Actual by predicted plots for training and validation data set
Selecting Stocks for My Index
As I was making these models in JMP, I ran into a couple of models that would not converge Nike and Apple. Looking at the data, I realized that both of them had a very large change in stock price from one quarter to the next. For Apple, this happened in the middle of 2014. For Nike, it was at the end of 2015. As some of you might know, the timing coincides with stocks splits for each of those companies. For modeling purposes, I normalized prices to current levels.
After making all the models, I saved the prediction formula to forecast where the stock price will be at the next earnings call. While the dates of the earnings call vary, most of the companies have their next earnings call at the end of January 2017. Below is a table of the results of all the predicted stock pricing changes.
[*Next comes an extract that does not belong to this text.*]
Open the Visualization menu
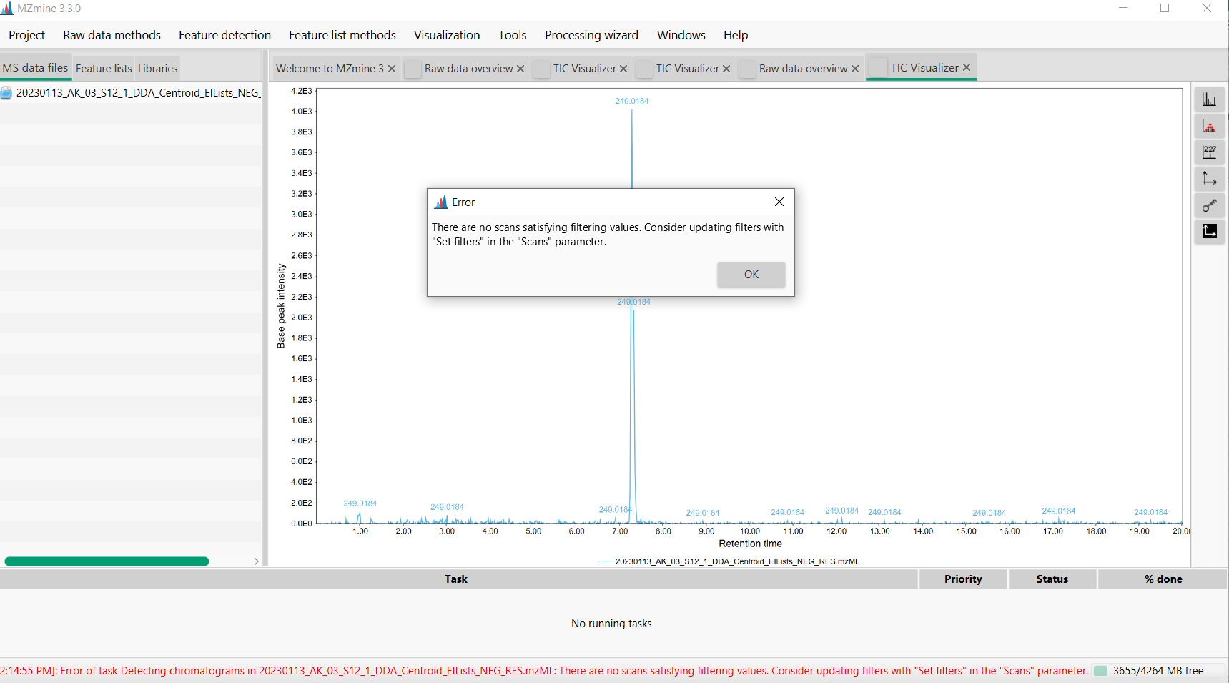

These predictions all come from the boosted neural network models made from the earnings call transcripts. Looking at the results below, I selected United Health Group, Caterpillar, Merck, Goldman Sachs, and McDonald’s. The goal is to see if these picks can outperform the Dow Jones Index from the previous earnings call until the next earnings call around the end of January.
The Dow Jones index is calculated using a price-weighted average. That means that the stocks with higher prices have a bigger weight or influence on the index. I used this same method to create my index and "purchased" one share of each of the five components, with the more expensive components making up a larger portion of the index. To get one share of each component on the day of the last earnings call, I would spend $570.61 (see the table below).
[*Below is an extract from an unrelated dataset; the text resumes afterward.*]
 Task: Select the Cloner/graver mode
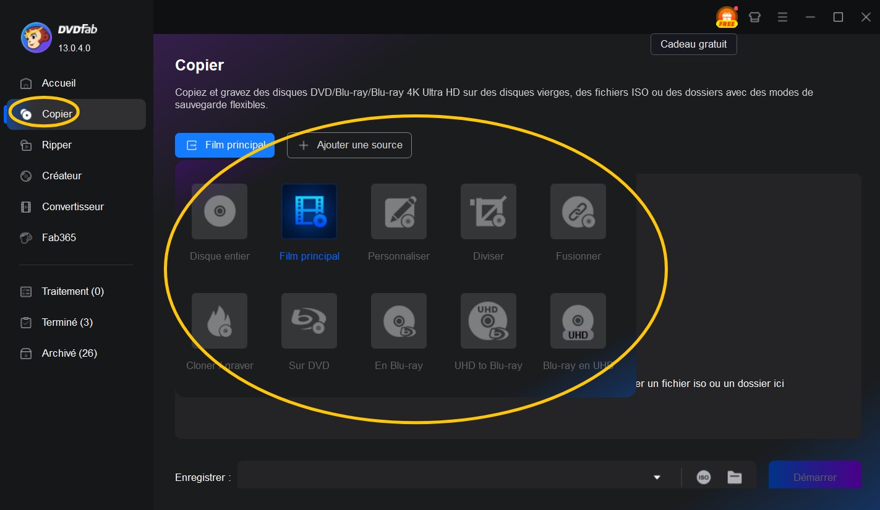coord(219,321)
For comparison, I will "invest" the same amount of money in the Dow Jones Index at the end of October around the time of these calls. The Dow Jones Industrial average opened at 18176.60 on Oct. 31; that will be the original time of investment. Assuming I could buy shares of the Dow Jones Industrial Average, I would get 0.03139 shares of the average. The models predict that the $570.61 will increase to $629.89 if invested in the five picks I made using JMP, which is an increase of 10.4% in one quarter. To get an estimate of where the Dow Jones Industrial average will be at the end of January 2017, I took the predicted stock price for each component and got the sum. Then I divided that number by the Dow Divisor, which is 0.14602128057775. The result for that projection is shown below. With an estimated close of 18696.73, the $570.61 investment would increase to $586.93 or 2.86% in one quarter.
The next step is to wait and see how my predictions actually do when compared to the Dow Jones index and revisit this with a blog entry in early February.
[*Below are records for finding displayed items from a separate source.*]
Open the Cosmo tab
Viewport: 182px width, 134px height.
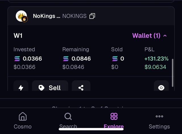(x=23, y=121)
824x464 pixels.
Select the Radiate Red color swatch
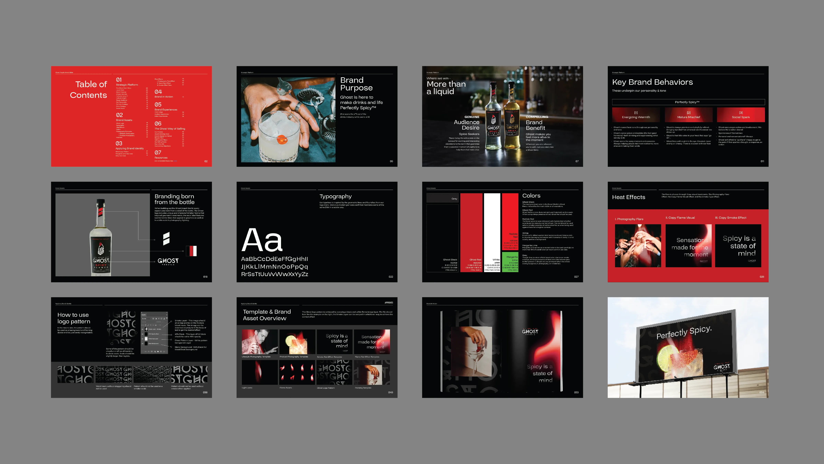coord(510,222)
There are a few things I would change if I were doing this for actual investing as opposed to a fun project I devised over Thanksgiving week:
I would definitely go back further in time to get more earnings call transcripts. Twelve is a good start, but more data would improve these models.
Since this blog post focuses on showing how Text Explorer in JMP can be used, I used only the unstructured data from the earnings calls. To improve these models, I would also use information like revenue and earnings per share.
Last but not least, I would not pick an election cycle to attempt to predict stock prices in the future!